- CD cover

Single by Pandora featuring Beverly

from the EP Blueprint
- Language: Japanese
- B-side: "Proud of You"
- Released: January 24, 2018
- Studio: Avex Studio Azabu (Tokyo); Universoul 999 Studio (Tokyo);
- Genre: J-pop, EDM
- Length: 3:35
- Label: Avex Trax
- Songwriter(s): Tetsuya Komuro; Daisuke Asakura;
- Producer(s): Tetsuya Komuro; Daisuke Asakura;

Alternative cover
- CD + DVD cover

Music video
- "Be the One" on YouTube

= Be the One (Pandora song) =

"Be the One" is the only single by the Japanese electronic music duo Pandora, consisting of Tetsuya Komuro of TM Network and Globe and Daisuke Asakura of Access. It was released on January 24, 2018, by Avex Trax. It features Filipino singer Beverly and was the theme for the TV drama Kamen Rider Build.

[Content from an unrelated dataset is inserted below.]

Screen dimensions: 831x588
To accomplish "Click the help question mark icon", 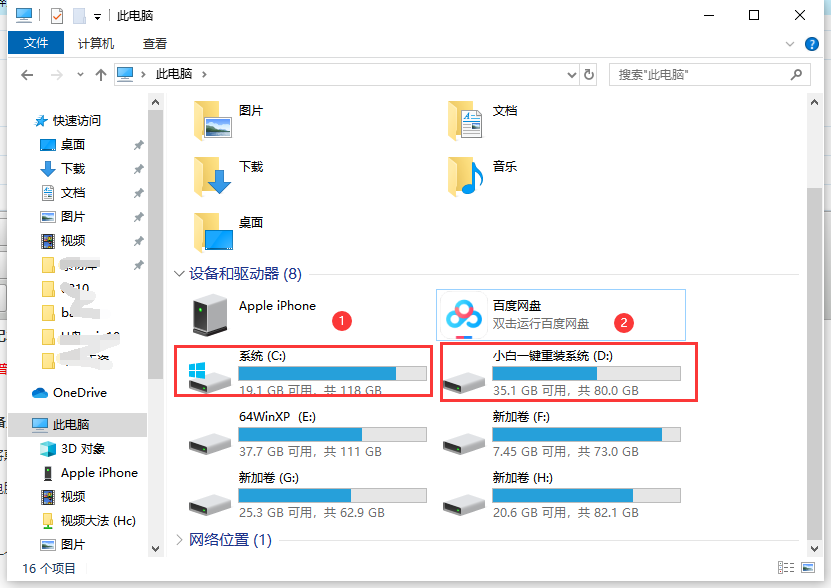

The single was released in three editions: a regular version, a version with a DVD, and a version featuring a toy.

The song peaked at No. 2 on both the Oricon Weekly Singles Chart and the Billboard Japan Hot 100. It was later certified Gold for 100,000 downloads.
== Background ==
Pandora was formed by Tetsuya Komuro and Daisuke Asakura in mid-2017. On August 2, 2017, it was announced that they would produce the main theme for Kamen Rider Build, which aired on September 3. It was also revealed that Beverly would serve as the vocalist.

== Promotion and release ==
Ahead of the series' debut, a short music video for the song was released, which featured Pandora and Beverly performing the song in front of an audience. This was also the first time the duo and the singer met face-to-face. On September 16, Pandora held their first live performance at Ultra Japan 2017, which featured the first live performance of the song. The song was later performed again at the Kamen Rider x Super Sentai Live & Show 2018 festival on January 24, 2018, the day the single was released.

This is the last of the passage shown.